| What you should do |
Return the lines below exactly, from the first one through the line that has "Task: Select the Class tool in the palette". Leave out everything after it.
Provided entries below:
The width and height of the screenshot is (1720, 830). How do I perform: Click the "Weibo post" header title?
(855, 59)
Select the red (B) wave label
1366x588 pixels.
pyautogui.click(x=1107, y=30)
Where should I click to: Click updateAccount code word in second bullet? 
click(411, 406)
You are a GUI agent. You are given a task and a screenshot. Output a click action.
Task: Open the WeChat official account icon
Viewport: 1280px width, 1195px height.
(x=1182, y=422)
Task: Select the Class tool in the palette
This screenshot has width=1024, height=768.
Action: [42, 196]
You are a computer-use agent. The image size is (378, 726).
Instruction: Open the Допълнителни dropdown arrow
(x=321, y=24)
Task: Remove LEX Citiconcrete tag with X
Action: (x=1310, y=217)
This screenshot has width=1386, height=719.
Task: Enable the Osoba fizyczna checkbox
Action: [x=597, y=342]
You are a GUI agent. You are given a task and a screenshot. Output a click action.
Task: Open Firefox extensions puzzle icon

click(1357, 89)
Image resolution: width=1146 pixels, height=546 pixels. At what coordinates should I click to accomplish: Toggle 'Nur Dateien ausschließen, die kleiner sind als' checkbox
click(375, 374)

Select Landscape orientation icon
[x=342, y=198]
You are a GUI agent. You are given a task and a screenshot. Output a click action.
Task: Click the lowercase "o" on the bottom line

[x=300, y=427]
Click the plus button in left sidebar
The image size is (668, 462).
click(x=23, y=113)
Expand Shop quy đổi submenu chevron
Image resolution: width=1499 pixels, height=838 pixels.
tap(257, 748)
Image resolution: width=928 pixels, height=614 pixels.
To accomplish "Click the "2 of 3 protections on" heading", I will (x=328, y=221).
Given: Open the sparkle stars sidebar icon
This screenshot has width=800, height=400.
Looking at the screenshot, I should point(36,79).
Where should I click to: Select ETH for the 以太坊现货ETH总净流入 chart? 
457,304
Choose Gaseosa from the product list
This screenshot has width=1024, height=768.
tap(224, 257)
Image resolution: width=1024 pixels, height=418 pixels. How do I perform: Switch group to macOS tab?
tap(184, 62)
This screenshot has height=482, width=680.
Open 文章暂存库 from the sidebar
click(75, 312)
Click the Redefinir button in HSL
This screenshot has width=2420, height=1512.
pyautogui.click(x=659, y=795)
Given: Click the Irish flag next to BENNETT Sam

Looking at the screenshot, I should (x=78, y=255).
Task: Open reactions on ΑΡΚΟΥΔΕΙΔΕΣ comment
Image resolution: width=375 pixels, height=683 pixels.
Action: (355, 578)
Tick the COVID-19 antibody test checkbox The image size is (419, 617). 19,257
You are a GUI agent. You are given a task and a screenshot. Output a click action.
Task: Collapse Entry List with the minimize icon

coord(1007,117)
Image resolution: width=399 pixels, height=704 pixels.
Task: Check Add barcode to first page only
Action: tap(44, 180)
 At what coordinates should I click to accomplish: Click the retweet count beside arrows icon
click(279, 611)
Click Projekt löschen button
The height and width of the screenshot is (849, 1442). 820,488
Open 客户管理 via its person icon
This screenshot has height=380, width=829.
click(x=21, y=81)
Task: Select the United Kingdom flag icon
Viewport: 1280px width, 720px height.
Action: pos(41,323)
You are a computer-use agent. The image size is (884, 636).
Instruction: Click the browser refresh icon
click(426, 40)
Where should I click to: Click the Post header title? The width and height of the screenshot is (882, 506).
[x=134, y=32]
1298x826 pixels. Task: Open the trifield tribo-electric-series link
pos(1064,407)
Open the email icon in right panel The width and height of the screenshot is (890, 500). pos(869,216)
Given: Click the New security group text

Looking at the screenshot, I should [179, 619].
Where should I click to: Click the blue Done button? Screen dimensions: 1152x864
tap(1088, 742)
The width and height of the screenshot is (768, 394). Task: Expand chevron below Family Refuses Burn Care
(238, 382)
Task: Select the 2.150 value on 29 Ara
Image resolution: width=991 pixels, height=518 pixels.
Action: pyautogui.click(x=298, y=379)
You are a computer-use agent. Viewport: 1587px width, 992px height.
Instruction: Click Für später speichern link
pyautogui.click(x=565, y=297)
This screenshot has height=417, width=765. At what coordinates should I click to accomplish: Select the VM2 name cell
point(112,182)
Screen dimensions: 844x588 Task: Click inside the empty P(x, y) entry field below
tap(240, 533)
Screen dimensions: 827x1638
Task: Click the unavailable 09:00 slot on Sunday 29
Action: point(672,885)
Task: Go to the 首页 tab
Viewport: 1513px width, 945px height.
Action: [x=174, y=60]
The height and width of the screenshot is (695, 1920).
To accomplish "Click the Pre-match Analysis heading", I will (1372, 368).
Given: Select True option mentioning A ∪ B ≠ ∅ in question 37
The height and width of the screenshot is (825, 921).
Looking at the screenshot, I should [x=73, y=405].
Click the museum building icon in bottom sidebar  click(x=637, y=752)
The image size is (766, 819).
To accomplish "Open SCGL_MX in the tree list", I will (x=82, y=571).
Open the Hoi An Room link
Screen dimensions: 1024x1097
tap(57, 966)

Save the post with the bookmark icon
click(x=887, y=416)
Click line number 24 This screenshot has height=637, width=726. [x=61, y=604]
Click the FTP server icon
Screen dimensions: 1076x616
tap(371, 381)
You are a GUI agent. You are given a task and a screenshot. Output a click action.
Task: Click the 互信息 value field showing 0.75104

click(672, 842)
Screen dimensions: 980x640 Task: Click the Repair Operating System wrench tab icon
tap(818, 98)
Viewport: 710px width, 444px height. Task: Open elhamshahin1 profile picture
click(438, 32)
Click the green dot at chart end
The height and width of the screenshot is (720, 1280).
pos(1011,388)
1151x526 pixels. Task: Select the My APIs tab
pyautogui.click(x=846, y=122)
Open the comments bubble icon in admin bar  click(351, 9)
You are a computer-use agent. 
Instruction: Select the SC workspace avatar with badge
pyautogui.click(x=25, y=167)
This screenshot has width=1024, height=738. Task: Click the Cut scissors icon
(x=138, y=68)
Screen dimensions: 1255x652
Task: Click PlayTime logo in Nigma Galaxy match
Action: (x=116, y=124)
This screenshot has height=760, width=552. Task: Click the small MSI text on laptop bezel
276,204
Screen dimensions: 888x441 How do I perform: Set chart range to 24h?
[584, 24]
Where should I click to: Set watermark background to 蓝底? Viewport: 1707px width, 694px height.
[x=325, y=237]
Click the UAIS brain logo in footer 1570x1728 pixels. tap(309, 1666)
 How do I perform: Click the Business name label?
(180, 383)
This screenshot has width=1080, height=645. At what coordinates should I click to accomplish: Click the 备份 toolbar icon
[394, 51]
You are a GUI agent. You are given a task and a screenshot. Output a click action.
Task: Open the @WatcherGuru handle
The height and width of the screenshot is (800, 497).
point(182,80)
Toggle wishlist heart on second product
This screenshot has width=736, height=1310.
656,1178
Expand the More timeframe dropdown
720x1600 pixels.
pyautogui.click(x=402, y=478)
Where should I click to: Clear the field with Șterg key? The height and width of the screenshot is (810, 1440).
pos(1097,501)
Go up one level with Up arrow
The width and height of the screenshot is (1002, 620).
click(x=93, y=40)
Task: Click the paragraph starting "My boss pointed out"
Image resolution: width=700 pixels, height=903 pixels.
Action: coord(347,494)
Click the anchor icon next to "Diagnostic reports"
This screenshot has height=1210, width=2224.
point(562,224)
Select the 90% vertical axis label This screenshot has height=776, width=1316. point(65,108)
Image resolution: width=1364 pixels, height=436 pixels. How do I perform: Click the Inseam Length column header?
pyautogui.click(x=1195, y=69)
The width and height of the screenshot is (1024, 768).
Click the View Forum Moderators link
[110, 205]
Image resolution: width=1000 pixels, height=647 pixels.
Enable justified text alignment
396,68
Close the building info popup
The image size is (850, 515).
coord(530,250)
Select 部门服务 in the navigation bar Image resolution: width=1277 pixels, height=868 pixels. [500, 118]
End of Provided entries.
| Response below |
The width and height of the screenshot is (1720, 830). How do I perform: Click the "Weibo post" header title?
(855, 59)
Select the red (B) wave label
1366x588 pixels.
pyautogui.click(x=1107, y=30)
Where should I click to: Click updateAccount code word in second bullet? 
click(411, 406)
You are a GUI agent. You are given a task and a screenshot. Output a click action.
Task: Open the WeChat official account icon
Viewport: 1280px width, 1195px height.
(x=1182, y=422)
Task: Select the Class tool in the palette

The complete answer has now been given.